Sun 30 Dec 2007
In an article on his excellent website GlobalIssues.org, Anup Shah writes about children as consumers, and how marketers have increasingly targeted children to the point where $15-17 billion is spent each year on marketing to kids, who influence an estimated $130-670 billion a year worth of parental purchases each year in the US alone. In the UK, last the Food Standards Agency (FSA) has promoted several measures designed to restrict the content of junk food advertisements targeted at, or easily viewable by children, as well as proposing a ban on online junk food advertising targeting the same demographic. I must say, I’m sympathetic. In a previous post entitled, “Know your market and hook ‘em while their young” I described first hand how my kids started out playing a coloring game online and somehow stumbled upon a “game” that was little more than a giant cinnamon stick gobbling up Apple Jacks, and how the next day they ganged up on me to buy them a box - not an easy request to accommodate in Beijing at the time.
Mind you, I complain frequently to anyone who will tolerate it about the proliferation of flat screen advertisements in buses, trains, and now even elevators! Mostly people just look at me as though I’m some oddball kook, but I am all too aware of the effect that advertising has on me, who, despite the fact that I am vigilantly on guard against the direct to subconscious metaprogramming tactics employed by marketers, still fall prey to their never ending assault on my senses. (Especially when it comes to food.) What then of the impressionable minds of children?

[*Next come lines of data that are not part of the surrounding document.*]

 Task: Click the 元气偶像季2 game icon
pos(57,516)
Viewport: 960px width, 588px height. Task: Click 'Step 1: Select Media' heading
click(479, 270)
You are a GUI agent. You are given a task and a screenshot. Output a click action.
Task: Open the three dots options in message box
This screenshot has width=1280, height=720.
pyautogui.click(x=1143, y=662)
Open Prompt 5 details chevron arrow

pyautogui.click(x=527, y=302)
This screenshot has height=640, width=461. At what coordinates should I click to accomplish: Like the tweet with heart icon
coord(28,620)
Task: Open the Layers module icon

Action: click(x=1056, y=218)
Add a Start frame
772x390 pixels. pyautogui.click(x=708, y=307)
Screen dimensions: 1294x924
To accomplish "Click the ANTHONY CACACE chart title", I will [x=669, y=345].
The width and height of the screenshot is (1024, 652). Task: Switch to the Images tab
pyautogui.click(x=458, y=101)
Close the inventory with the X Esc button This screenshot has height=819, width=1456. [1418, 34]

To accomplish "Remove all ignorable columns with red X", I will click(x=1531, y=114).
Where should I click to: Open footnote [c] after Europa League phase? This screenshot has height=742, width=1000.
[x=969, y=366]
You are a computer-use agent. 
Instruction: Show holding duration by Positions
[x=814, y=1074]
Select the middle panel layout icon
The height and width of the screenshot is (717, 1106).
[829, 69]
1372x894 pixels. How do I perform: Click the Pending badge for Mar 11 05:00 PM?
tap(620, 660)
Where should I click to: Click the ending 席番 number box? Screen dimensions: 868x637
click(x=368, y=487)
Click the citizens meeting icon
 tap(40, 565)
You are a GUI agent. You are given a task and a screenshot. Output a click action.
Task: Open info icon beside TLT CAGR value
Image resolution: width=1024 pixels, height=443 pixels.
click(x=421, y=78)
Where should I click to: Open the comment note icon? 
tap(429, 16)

Well, my approach is to minimize the inevitable exposure to mind controlling media in any way possible, the most obvious of which is to limit TV watching. Now, before you get on your high horse and ask me how I can deny the kids their cartoons etc., that is not the case at all. Fortunately, DVDs are widely available and cheap in China, and offer nearly any content you’re likely to wish to view… without commercials.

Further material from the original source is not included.